EXTRAIT DU TEXTE:
Faust, Goethe, 1808-1832

coquillage


Faust est le titre d'une pièce de théâtre en deux parties qui a accompagné Goethe sa vie durant. La première trace de cet intérêt pour le personnage date des années 1770. En effet, en 1887, est découverte une copie faite par une dame de la cour de Weimar, en 1775, d'un premier texte de Goethe qui va recevoir le titre de Urfaust, exprimant ainsi son statut de texte originaire. Le texte est contemporain de la rédaction des Souffrances du jeune Werther. Il est aussi contemporain d'un fait-divers qui va jouer son rôle, le procès et l'exécution d'une jeune femme, à Francfort, en 1771-72, Suzana Margaretha Brandt, accusée et convaincue d'infanticide.
En 1790, Goethe publie Faust, un fragment, pour le fronstispice duquel il choisit une célèbre gravure de Rembrandt dans laquelle il identifie son personnage : "Faust est un homme d'un certain âge, imberbe, vêtu de la robe professorale et d'un bonnet d'intérieur ; il est debout à son pupitre et fixe avec fascination un grand vitrail où flamboie un signe cabalistique fait de cercles concentriques ainsi que de lettres et de mots mystérieux ; des livres, une mappemonde, une tête de mort." (cité par Lortholary, GF, 1984).

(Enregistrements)
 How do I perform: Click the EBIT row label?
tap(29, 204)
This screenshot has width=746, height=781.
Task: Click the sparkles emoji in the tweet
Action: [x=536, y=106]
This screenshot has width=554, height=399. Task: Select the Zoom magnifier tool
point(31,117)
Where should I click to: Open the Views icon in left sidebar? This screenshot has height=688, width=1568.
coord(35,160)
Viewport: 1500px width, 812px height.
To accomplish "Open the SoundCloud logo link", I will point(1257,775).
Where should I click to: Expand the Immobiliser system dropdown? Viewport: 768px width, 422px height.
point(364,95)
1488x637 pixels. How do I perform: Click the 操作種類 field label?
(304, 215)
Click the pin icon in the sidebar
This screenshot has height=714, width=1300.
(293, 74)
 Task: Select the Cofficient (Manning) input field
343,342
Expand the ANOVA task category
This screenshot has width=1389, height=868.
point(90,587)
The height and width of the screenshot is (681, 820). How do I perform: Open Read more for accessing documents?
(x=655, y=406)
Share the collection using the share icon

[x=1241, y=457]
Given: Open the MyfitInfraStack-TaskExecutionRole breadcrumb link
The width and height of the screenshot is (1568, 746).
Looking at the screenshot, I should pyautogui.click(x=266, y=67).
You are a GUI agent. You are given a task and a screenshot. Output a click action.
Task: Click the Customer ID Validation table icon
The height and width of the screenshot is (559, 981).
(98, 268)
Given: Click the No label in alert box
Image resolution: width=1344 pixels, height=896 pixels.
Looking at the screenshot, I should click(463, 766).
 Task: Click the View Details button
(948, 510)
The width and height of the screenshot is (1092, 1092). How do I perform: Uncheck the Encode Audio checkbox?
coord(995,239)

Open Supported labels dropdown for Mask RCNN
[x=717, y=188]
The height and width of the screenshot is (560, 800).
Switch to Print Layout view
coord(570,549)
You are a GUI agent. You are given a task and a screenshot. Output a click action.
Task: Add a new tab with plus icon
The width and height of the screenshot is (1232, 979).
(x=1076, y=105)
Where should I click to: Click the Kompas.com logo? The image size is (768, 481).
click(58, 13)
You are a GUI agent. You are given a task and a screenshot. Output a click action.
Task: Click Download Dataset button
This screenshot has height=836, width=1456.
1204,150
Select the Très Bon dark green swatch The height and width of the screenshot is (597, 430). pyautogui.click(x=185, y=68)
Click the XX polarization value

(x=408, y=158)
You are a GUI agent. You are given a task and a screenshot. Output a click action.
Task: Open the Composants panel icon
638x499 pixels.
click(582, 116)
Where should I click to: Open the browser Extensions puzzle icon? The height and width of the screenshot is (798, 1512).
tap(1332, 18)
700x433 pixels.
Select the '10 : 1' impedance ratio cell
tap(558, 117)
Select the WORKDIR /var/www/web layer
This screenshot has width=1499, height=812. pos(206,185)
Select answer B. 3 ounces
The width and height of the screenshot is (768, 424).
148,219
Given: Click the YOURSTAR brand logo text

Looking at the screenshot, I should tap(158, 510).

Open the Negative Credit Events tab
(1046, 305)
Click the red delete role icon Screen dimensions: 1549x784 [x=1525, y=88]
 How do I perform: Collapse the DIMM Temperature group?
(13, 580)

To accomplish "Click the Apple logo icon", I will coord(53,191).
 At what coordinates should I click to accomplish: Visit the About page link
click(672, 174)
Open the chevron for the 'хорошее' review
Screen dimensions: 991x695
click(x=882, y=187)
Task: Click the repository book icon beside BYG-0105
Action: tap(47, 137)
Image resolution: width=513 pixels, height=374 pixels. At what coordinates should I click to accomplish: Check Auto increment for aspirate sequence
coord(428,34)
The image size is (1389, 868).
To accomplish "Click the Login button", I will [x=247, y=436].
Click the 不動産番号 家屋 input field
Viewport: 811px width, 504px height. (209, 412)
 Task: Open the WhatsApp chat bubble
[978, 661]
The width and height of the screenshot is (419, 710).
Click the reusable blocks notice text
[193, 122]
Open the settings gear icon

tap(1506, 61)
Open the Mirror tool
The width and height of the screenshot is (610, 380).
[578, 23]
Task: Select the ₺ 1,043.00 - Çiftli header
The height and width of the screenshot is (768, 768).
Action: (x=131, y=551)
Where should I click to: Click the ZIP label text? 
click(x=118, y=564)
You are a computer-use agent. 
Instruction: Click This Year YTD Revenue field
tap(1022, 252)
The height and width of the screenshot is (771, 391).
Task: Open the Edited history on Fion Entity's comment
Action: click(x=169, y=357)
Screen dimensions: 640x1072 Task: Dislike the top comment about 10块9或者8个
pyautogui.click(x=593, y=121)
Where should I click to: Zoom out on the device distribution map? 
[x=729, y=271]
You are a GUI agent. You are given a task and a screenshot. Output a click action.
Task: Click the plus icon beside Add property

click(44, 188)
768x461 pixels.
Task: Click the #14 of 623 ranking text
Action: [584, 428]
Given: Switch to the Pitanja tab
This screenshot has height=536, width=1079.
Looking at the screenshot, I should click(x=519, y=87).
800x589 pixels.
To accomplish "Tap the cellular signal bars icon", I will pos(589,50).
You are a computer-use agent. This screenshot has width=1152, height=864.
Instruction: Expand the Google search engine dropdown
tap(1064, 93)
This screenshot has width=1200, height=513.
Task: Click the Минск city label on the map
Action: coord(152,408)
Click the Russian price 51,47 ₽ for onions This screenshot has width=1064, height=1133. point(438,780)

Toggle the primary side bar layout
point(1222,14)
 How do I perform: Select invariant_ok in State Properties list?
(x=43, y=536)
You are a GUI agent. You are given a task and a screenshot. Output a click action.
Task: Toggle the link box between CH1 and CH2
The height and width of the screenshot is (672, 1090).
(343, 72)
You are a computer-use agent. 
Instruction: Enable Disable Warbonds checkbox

EXERCICES À FAIRE:
[A] D'après l'extrait sur le Faust de Goethe, en quelle année la copie du premier texte, appelé Urfaust, a-t-elle été découverte ?
[B] Dans les lignes de données, recopiez mot pour mot, s'il vous plaît, le passage qui va de la ligne contenant « I will coord(53,191). » jusqu'à la ligne contenant « Action: click(x=169, y=357) » incluse.

RÉPONSES ATTENDUES:
[A] En 1887.

[B]
To accomplish "Click the Apple logo icon", I will coord(53,191).
 At what coordinates should I click to accomplish: Visit the About page link
click(672, 174)
Open the chevron for the 'хорошее' review
Screen dimensions: 991x695
click(x=882, y=187)
Task: Click the repository book icon beside BYG-0105
Action: tap(47, 137)
Image resolution: width=513 pixels, height=374 pixels. At what coordinates should I click to accomplish: Check Auto increment for aspirate sequence
coord(428,34)
The image size is (1389, 868).
To accomplish "Click the Login button", I will [x=247, y=436].
Click the 不動産番号 家屋 input field
Viewport: 811px width, 504px height. (209, 412)
 Task: Open the WhatsApp chat bubble
[978, 661]
The width and height of the screenshot is (419, 710).
Click the reusable blocks notice text
[193, 122]
Open the settings gear icon

tap(1506, 61)
Open the Mirror tool
The width and height of the screenshot is (610, 380).
[578, 23]
Task: Select the ₺ 1,043.00 - Çiftli header
The height and width of the screenshot is (768, 768).
Action: (x=131, y=551)
Where should I click to: Click the ZIP label text? 
click(x=118, y=564)
You are a computer-use agent. 
Instruction: Click This Year YTD Revenue field
tap(1022, 252)
The height and width of the screenshot is (771, 391).
Task: Open the Edited history on Fion Entity's comment
Action: click(x=169, y=357)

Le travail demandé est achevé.